There are several limitations that need further investigation in the follow-up studies. First, we only investigated spectral features in the current study. However, facial expression recognition may involve interactions between the brain regions, as evident in our topographic analysis where we observed important features over frontal and parietal regions. Therefore, it is plausible that large-scale networking between these two regions may indicate how well a person recognizes facial expression, and appropriate features for the networking would require analyses in the domain of brain connectivity. Connectivity features can be extracted from EEG using well-known methods, including phase synchrony or Granger causality [46]. Second, the classification performance reached above 70% using the optimally selected features. This study used unique data to explore biologically meaningful outcomes that affect brain signals. The accuracy presented in this study can be improved through additional algorithmic research. Moreover, better research results can be obtained by collecting more samples through additional research. Third, the class size was imbalanced in our data as the subjects could correctly recognize facial expressions more often than they showed incorrect recognition. Therefore, the class size of correct recognition was bigger than that of incorrect recognition. Addressing this imbalance issue by any state-of-the-art method (e.g., generative adversarial network) may help improve classifiers [47].

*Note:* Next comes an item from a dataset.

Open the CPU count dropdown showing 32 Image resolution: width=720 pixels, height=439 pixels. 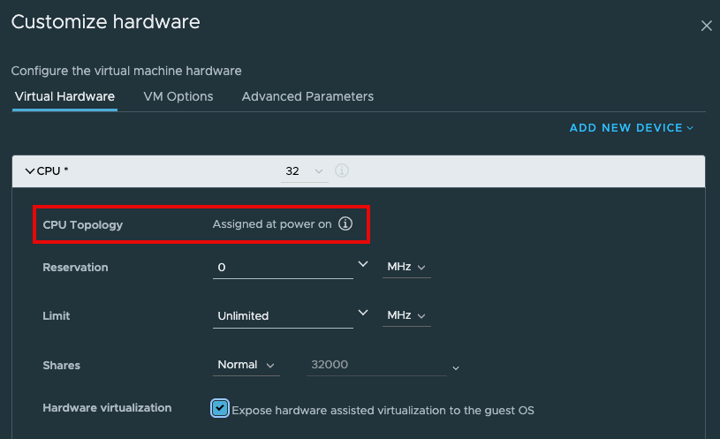point(304,170)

The EEG features and classification algorithms proposed in this study can be implemented in a BCI that allows us to infer how well a person recognizes others’ emotional changes. Such a BCI system will be useful to evaluate social interactions of individuals. It will allow us to examine the BCI user’s EEG patterns during social interactions and estimate the user’s ability to understand others’ facial expressions. Furthermore, this BCI system may be used to develop an intelligent system, presumably integrated with artificial intelligence (AI), that can assist the BCI user to improve empathic skills. The BCI may read EEG patterns during social interactions, evaluate EEG features related to emotion recognition, and provide appropriate feedbacks via AI to the user such that the user can recognize others’ facial expressions better. The future studies will address this system development by integrating BCI and AI together.

6. Conclusions

In the study, we proposed an EEG-based classification method to predict whether a person correctly recognizes facial expressions of others using machine learning algorithms with feature selection methods. The proposed method used feature selection methodologies to extract major features that affect the recognition of facial expression changes, and classified whether correct recognition of facial expression changes are detected by applying various machine learning algorithms. As a result of experimenting using EEG data from 51 subjects, we showed XGBoost with chi-square exhibited the best performance with 52 major features compared to other models. From the selected features, a dominant trend appeared in the low-beta EEG frequency band. As a result of scalp topography mapping of 52 selected major variables, it was shown that the recognition of facial expression changes mainly engages the frontal brain areas. In future research, more objective results will be derived by predicting various emotional types and exploring other EEG feature domains.